Mr Hagan said he is now worried that the upcoming launch of his company’s new collection, which uses the same back design as those mentioned above, could be harmed by the connection with Pretty Little Thing.

‘It devalues our premium product, they sell theirs for £10 and we can’t even make them for that,’ he said. ‘People might now go on the website and see they’re £45 and not want to pay. [But] we have got high quality materials and good design.

‘I don’t want people to now think that our idea is on their level when it is far superior.

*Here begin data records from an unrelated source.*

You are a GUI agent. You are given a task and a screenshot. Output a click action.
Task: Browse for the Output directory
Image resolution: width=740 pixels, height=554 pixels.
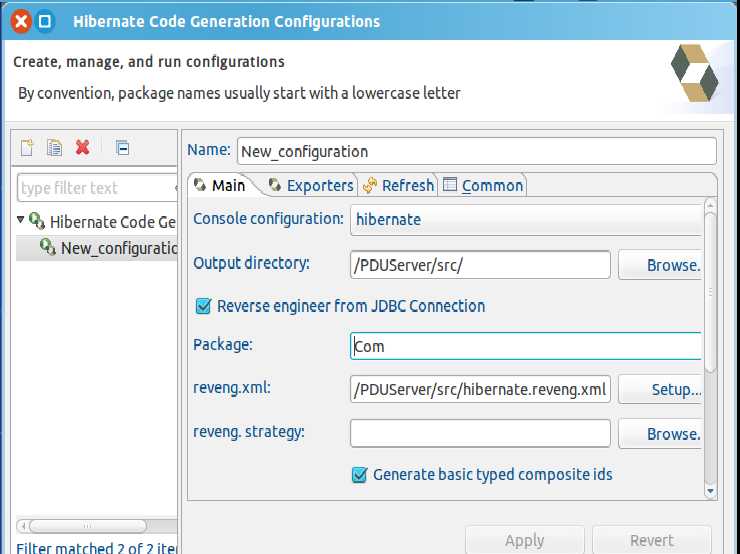click(x=660, y=265)
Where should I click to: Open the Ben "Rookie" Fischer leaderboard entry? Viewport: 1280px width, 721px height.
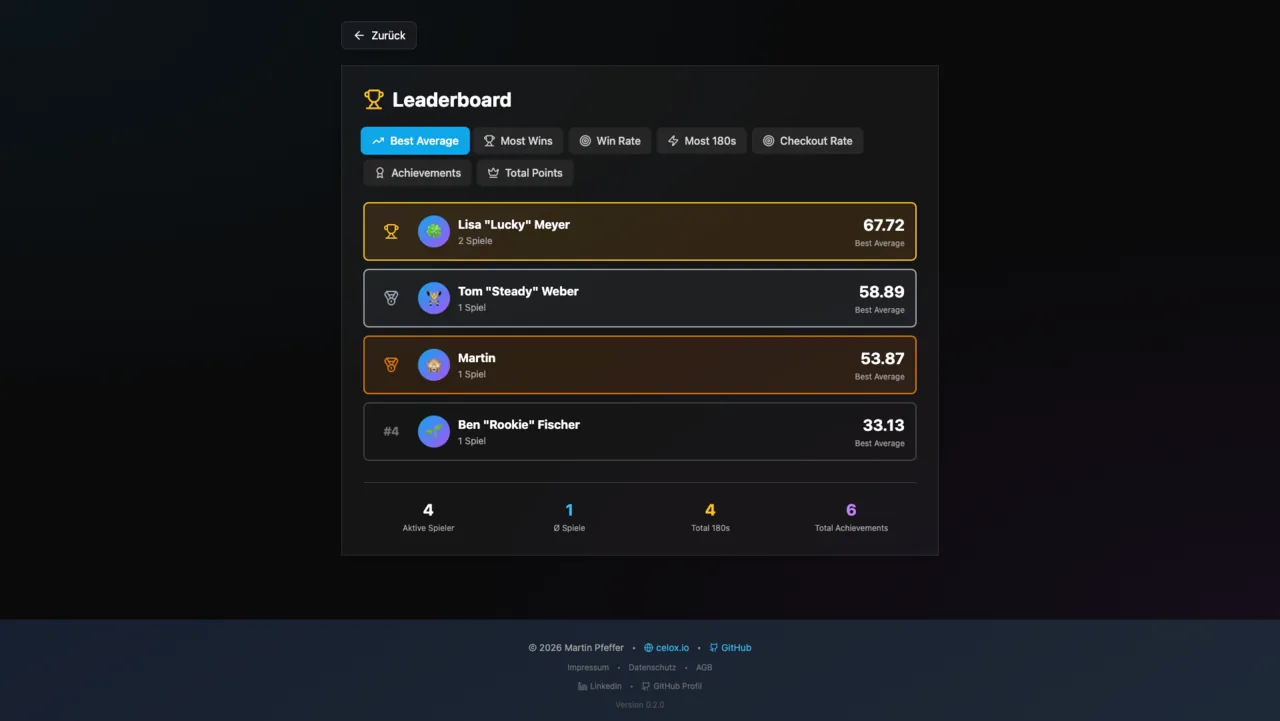point(640,432)
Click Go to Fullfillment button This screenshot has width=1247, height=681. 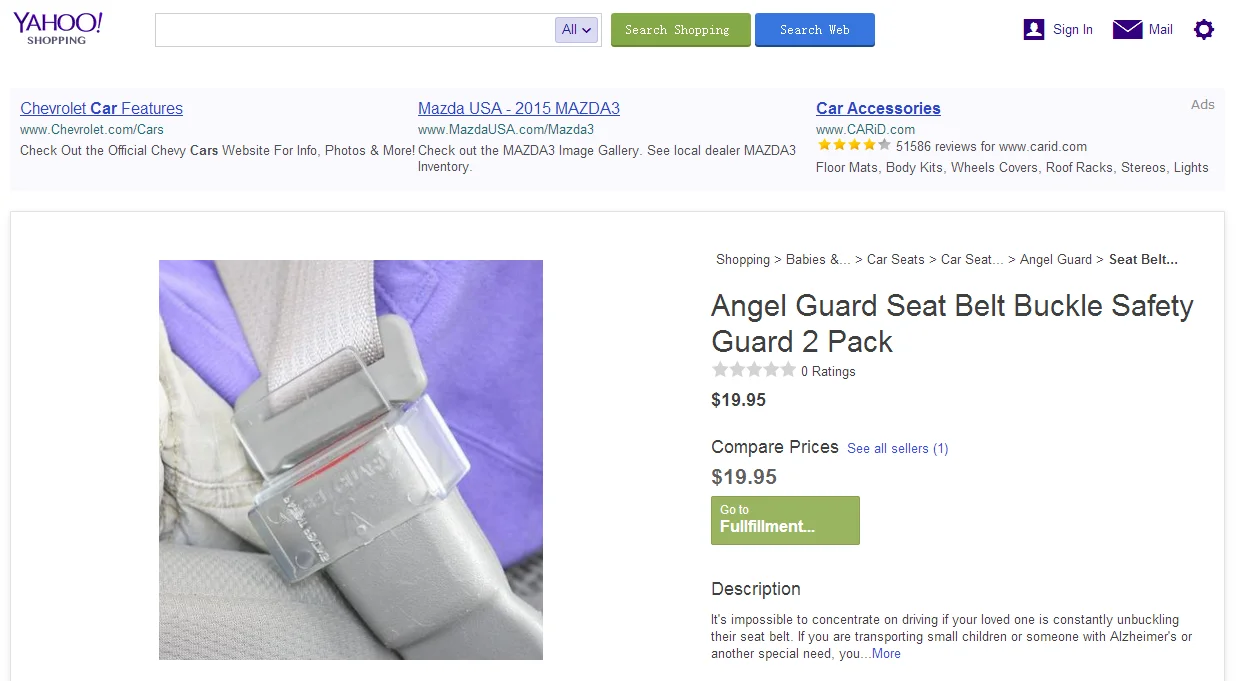click(785, 520)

It has a lot of creativity and thought behind it.’

DNS’s designs have been modelled by celebrities and influencers who Mr Diack is friends with. 

Mr Hagan told FEMAIL he believes Pretty Little Thing became aware of the designs after seeing pictures of the likes of Dele Alli and Ben Chilwell wearing them.  

Mr Hagan said he wants Pretty Little Thing to compensate his firm for the money they made from the designs and for what he said was the ‘damage’ to his brand.  

When approached by FEMAIL, PLT confirmed the T-shirts had been removed from its site and that the images can no longer be found on Google.  

Pretty Little Thing was founded in 2012 by brothers Adam and Umar Kamani, whose father Mahmud Kamani owns Boohoo.

In May, Umar sold his stake in Pretty Little Thing to his father in a deal worth £324million.

Earlier this month, Boohoo was engulfed by allegations it was using sweatshops in Leicester to produce cheap clothing during the coronavirus pandemic.

The Sunday Times reported allegations that workers in a factory which makes clothes for Boohoo brand Nasty Gal were being paid as little as £3.50 an hour and operating without social distancing measures in place.

And an employee at Faiza Fashion – a factory allegedly producing clothes for Boohoo and Pretty Little Thing – told how the factory did not provided its workers with face masks or gloves.

PLT had a turnover of £374million in 2018. By 2022, the company is forecast to be worth around £2.1billion.